CDP security components enable you to control access to CDP services and data sets, and also provide access to auditing and reporting.
Data Analytics Studio
Data Analytics Studio (DAS) is an application that provides diagnostic tools and intelligent recommendations to make the business analysts self-sufficient and productive with Hive. DAS helps you to perform operations on Hive tables and provides recommendations for optimizing the performance of your queries.
Apache Phoenix is an add-on for Apache HBase that provides a programmatic ANSI SQL interface. Apache Phoenix implements best-practice optimizations to enable software engineers to develop HBase based next-generation applications that operationalize big data. Using Phoenix, you can create and interact with tables in the form of typical DDL/DML statements using the Phoenix standard JDBC API.
YARN Capacity Scheduler
CDH offered the Fair Scheduler and HDP offered the Capacity Scheduler. After a thorough analysis of the YARN schedulers available in the legacy platforms, for CDP, Cloudera chose the Capacity Scheduler as the supported YARN scheduler. In CDP Capacity Scheduler, functionalities of the two schedulers are merged to minimize the impact to CDH users going through this transition.

For HDP users

Cloudera Manager
Cloudera Manager replaces Apache Ambari. It provides the operational interface to the cluster, allowing administrators to do common installation, configuration, and break/fix activity, such as changing service properties, adding or restarting services, or evaluating overall cluster performance, similar to Ambari Metrics Service and Grafana in HDP.
Apache Impala provides high-performance, low-latency SQL queries to run on data that is stored in popular Apache Hadoop file formats. The fast response for queries enables interactive exploration and fine-tuning of analytic queries, rather than long batch jobs traditionally associated with SQL-on-Hadoop technologies. Impala integrates with the Apache Hive Metastore (HMS) database, to share databases and tables between both components. The high level of integration with Hive, and compatibility with the HiveQL syntax lets you use either Impala or Hive to create tables, run queries, load data, and so on.
Apache Kudu is a columnar storage manager developed for the Hadoop platform. Kudu shares the common technical properties of Hadoop ecosystem applications: Kudu runs on commodity hardware, is horizontally scalable, and supports highly-available operation. Kudu's benefits include:
  • Fast processing of OLAP workloads
  • Integration with MapReduce, Spark, Flume, and other Hadoop ecosystem components
  • Tight integration with Apache Impala, making it a good, mutable alternative to using HDFS with Apache Parquet
  • Strong but flexible consistency model, allowing you to choose consistency requirements on a per-request basis, including the option for strict serialized consistency
  • Strong performance for running sequential and random workloads simultaneously
  • High availability
  • Structured Data Model
Hue is an open source analytics workbench designed for fast data discovery, intelligent query assistance, and seamless collaboration.
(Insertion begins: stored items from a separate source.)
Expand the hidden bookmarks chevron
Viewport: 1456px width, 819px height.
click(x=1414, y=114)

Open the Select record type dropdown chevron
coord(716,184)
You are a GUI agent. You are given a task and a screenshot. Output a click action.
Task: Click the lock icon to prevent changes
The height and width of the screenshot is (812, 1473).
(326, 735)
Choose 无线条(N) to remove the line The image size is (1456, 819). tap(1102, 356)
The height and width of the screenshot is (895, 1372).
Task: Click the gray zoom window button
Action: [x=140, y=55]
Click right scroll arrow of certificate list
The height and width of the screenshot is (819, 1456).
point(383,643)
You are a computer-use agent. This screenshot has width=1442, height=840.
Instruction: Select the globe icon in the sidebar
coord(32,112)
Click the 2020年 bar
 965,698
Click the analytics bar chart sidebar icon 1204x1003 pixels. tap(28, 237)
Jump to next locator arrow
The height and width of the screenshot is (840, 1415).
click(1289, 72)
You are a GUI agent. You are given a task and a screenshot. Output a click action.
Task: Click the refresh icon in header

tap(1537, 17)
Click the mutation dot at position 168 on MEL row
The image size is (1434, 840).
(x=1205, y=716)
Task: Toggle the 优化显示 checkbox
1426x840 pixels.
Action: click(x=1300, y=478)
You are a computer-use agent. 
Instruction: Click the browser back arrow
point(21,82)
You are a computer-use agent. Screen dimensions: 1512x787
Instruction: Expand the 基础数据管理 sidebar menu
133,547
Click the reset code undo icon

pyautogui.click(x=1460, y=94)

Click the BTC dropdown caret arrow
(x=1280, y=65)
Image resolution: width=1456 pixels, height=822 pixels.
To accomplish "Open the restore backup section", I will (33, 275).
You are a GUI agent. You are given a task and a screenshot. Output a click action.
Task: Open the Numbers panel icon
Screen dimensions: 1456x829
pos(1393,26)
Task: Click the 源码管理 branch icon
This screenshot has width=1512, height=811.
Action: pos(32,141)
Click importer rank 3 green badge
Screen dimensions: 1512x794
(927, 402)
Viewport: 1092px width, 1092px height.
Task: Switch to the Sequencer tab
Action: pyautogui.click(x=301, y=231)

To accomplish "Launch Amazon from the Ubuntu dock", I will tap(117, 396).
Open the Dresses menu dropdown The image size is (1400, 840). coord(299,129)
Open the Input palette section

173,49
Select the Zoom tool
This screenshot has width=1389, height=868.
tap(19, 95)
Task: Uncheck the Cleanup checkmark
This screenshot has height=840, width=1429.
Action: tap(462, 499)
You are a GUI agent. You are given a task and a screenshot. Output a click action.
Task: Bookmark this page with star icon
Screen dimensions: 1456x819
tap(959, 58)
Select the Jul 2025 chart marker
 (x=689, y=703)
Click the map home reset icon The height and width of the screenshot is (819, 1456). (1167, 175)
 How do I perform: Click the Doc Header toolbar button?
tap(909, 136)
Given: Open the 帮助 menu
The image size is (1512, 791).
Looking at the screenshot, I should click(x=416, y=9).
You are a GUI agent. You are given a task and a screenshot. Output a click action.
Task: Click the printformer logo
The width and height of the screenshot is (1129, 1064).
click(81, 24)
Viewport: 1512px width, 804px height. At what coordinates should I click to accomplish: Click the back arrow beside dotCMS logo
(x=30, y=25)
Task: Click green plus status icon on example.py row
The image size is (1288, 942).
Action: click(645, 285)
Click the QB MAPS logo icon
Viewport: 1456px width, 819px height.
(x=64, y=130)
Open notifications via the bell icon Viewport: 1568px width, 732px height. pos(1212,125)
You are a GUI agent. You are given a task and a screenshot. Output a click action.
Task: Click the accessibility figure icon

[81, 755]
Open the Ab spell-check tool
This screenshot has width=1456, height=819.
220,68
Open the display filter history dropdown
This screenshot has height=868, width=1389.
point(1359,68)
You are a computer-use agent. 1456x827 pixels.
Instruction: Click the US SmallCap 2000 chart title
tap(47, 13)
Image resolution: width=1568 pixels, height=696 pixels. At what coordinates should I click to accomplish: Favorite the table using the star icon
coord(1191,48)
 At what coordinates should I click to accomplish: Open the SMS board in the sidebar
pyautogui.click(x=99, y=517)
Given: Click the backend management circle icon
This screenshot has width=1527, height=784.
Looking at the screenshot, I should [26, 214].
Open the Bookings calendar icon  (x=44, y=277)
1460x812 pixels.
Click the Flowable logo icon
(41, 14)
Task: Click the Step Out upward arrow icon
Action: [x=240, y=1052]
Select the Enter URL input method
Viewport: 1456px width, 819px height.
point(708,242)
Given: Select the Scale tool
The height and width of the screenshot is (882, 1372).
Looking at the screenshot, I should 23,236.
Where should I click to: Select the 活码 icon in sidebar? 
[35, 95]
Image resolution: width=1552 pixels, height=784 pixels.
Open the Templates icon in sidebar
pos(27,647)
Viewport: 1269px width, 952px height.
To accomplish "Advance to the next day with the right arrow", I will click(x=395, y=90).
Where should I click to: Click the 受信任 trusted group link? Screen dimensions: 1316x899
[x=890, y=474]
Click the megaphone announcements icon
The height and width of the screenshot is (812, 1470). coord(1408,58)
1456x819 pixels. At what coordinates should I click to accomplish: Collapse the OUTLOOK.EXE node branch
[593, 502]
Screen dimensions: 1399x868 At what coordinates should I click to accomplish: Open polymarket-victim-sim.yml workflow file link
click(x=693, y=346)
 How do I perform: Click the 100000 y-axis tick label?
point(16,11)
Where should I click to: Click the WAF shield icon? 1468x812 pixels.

SQL developers can do analytics on Hive and Impala, browse and load data to HDFS and also build Oozie workflows inside Hue.

For all users

Ranger RMS
Ranger Resource Mapping Service (RMS) enables automatic translation of access policies for Hadoop SQL (Hive and Impala) to HDFS. With the help of Ranger RMS any user with access permissions on a Hive table automatically receives similar HDFS file level access permissions on the table’s data files. So, Ranger RMS allows you to authorize access to HDFS directories and files using policies defined for Hive tables. This is similar to the Sentry HDFS-ACL Sync feature that was present in CDH but implemented in a different way. Read more about Ranger RMS in this blog.
Ozone is a scalable, redundant, and distributed object store, optimized for big data workloads. Apart from scaling to billions of objects of varying sizes, Ozone can function effectively in containerized environments such as Kubernetes and YARN.